> _TASK ITEM_
Among the lines of the records, please find those that contain the word "computer" and copy them.

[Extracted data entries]
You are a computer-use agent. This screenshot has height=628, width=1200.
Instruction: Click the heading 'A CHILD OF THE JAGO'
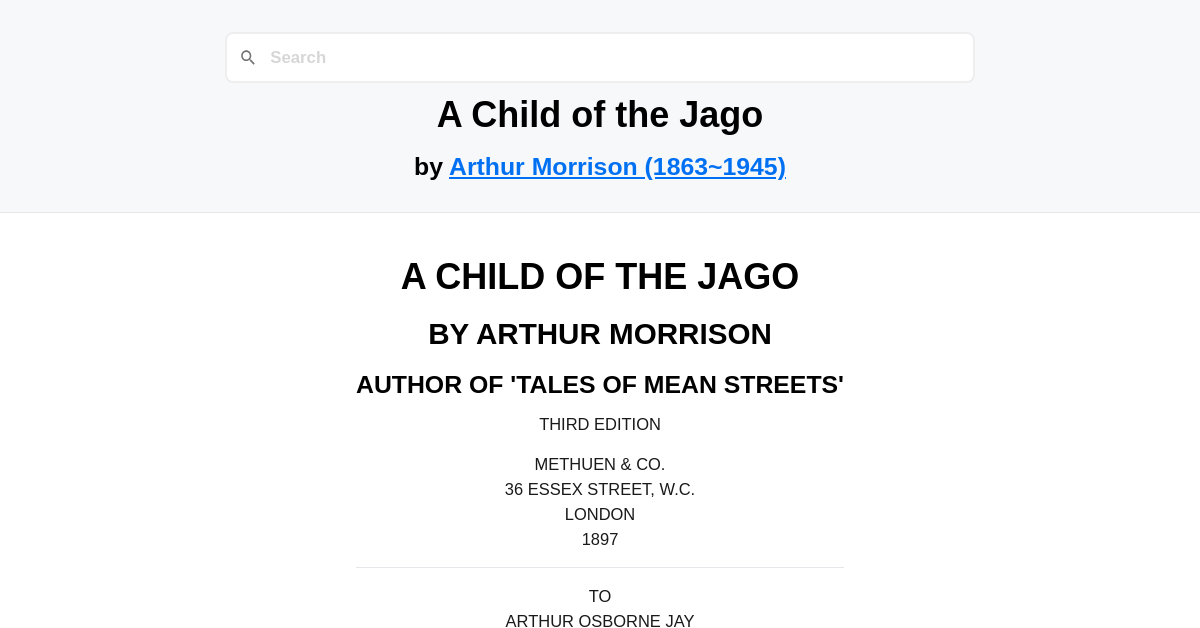pos(600,276)
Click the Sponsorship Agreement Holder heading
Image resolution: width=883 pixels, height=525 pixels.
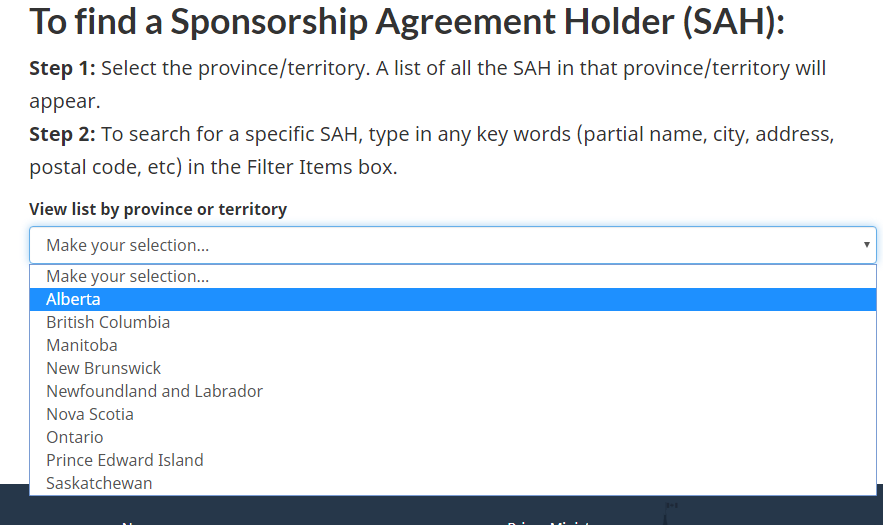[407, 22]
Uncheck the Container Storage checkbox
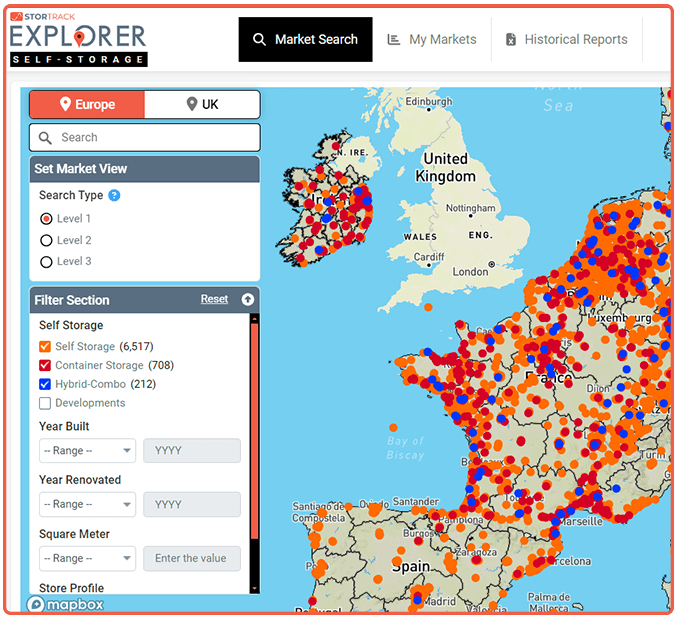The image size is (678, 620). click(x=45, y=365)
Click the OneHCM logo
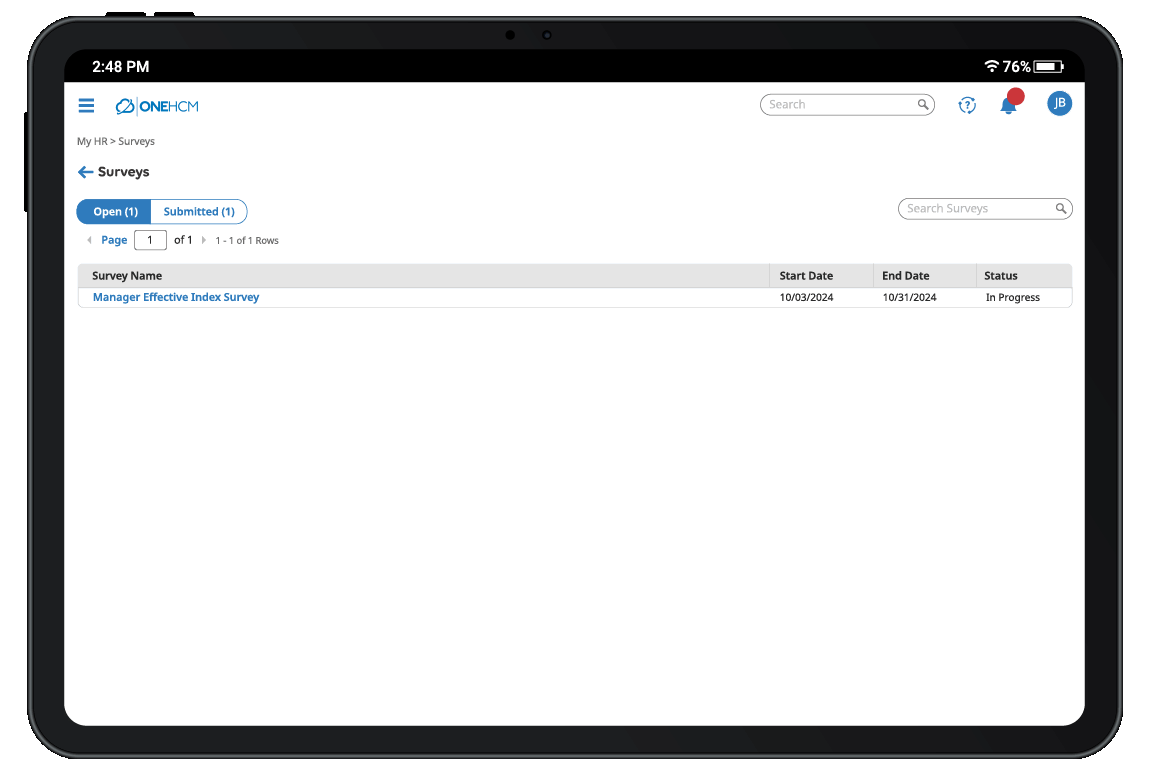Screen dimensions: 1150x770 pyautogui.click(x=156, y=105)

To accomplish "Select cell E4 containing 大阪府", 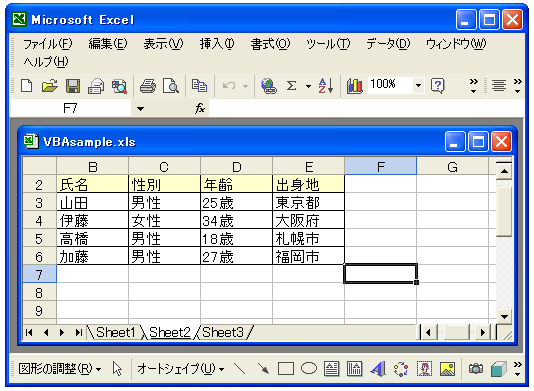I will click(308, 221).
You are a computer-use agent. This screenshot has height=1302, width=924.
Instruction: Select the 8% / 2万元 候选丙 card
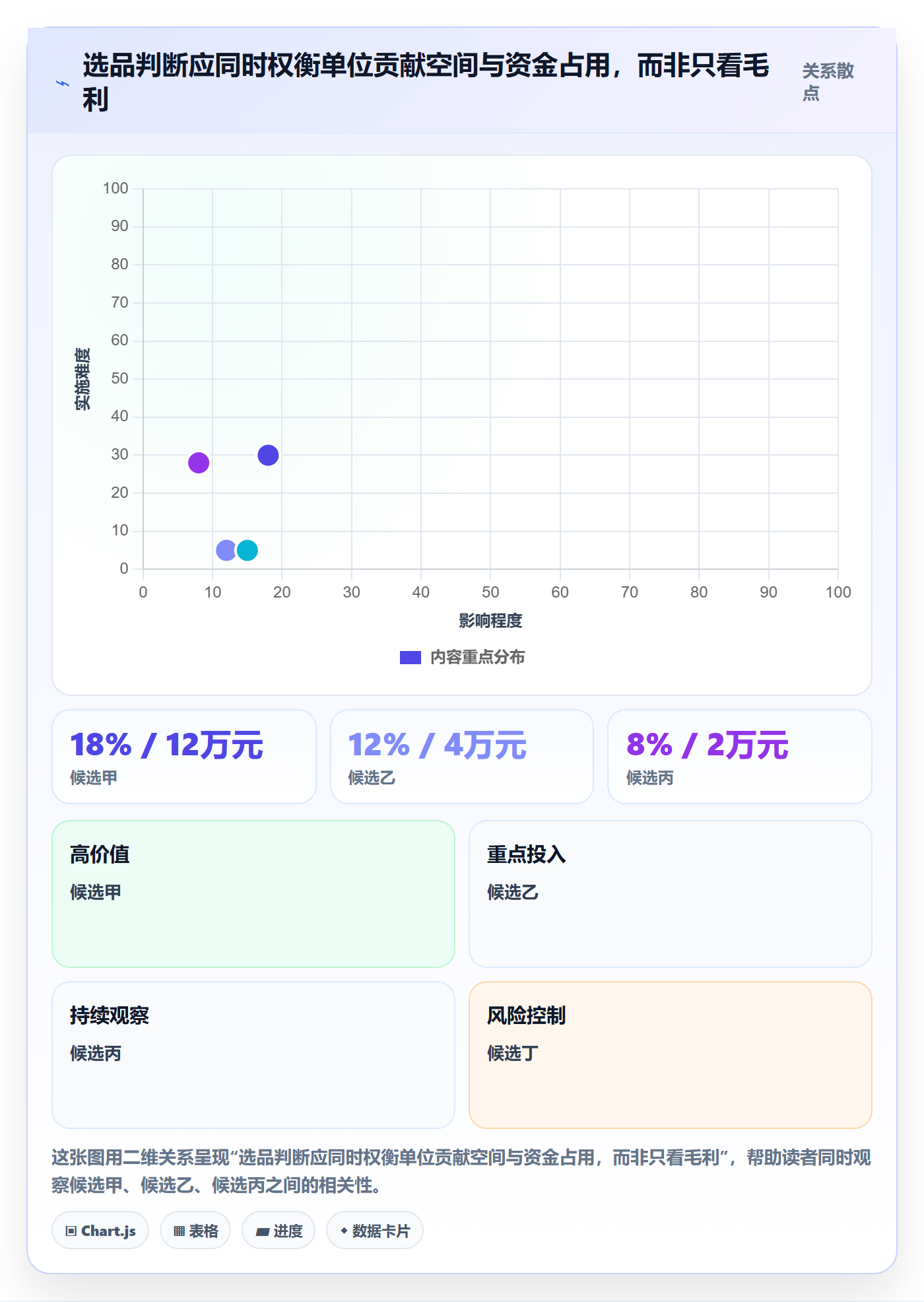(740, 757)
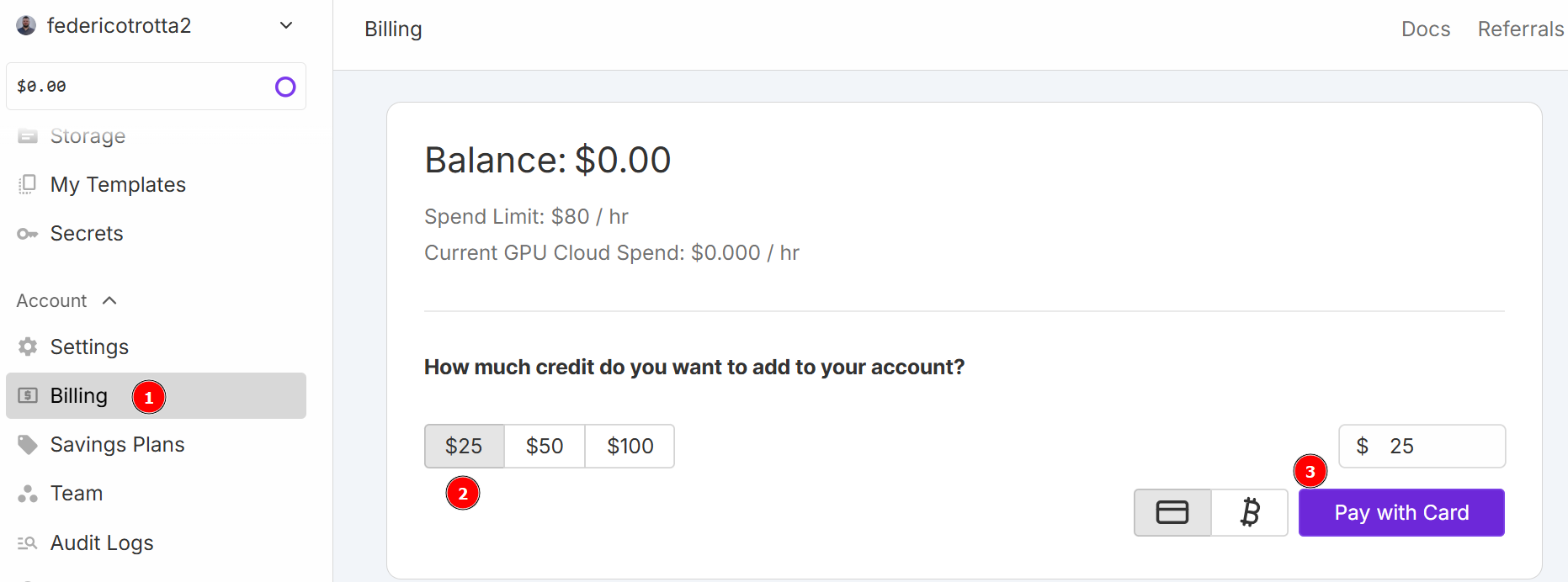Collapse the Account section
This screenshot has width=1568, height=582.
109,300
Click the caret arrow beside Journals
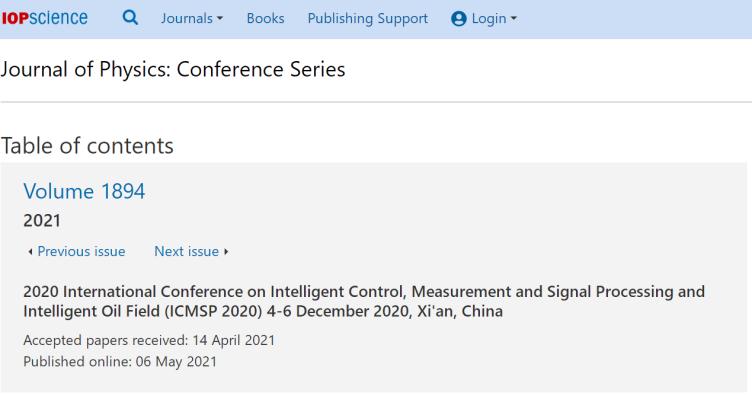Screen dimensions: 752x396 220,19
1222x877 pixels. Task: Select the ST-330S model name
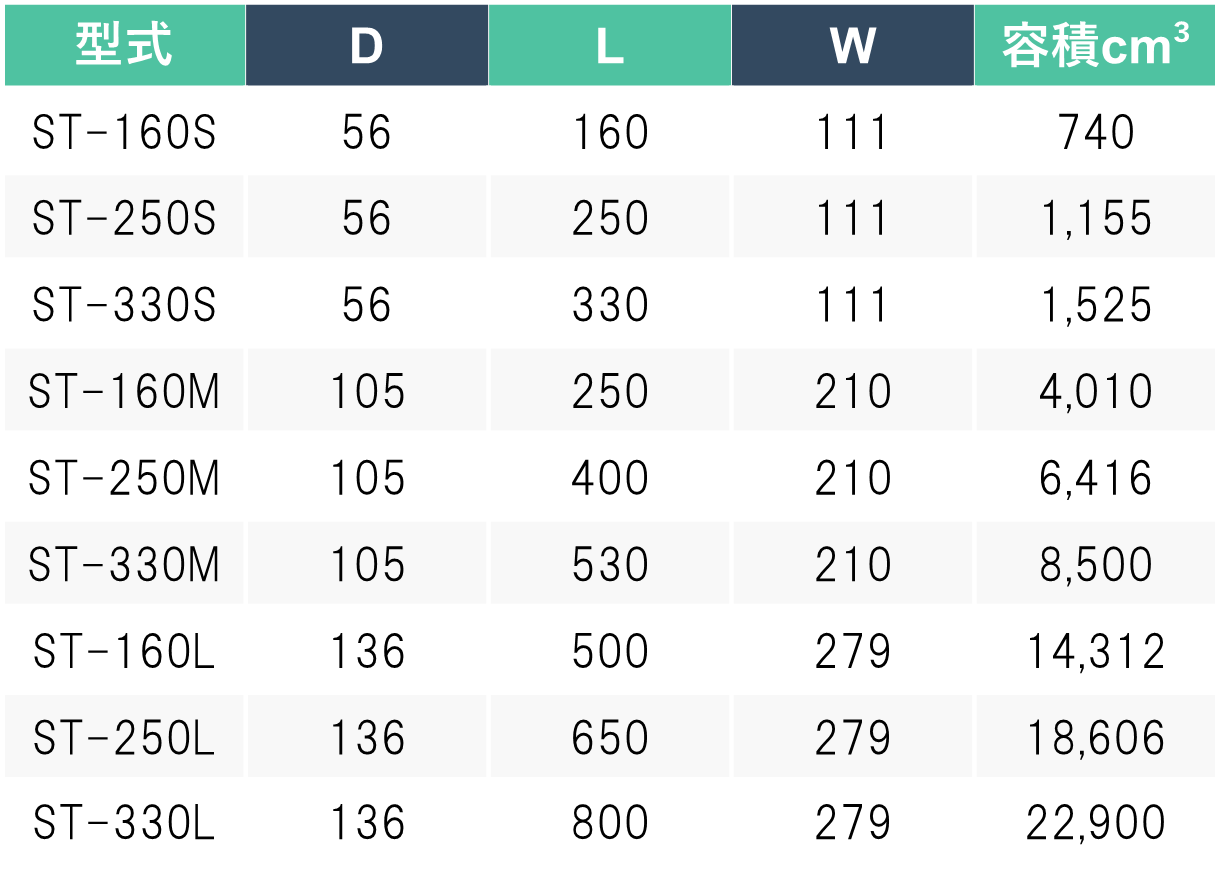click(x=124, y=305)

> _ANSWER TO THE PROBLEM_
You are a computer-use agent. This screenshot has height=628, width=1200.
You are a computer-use agent. This screenshot has height=1302, width=924.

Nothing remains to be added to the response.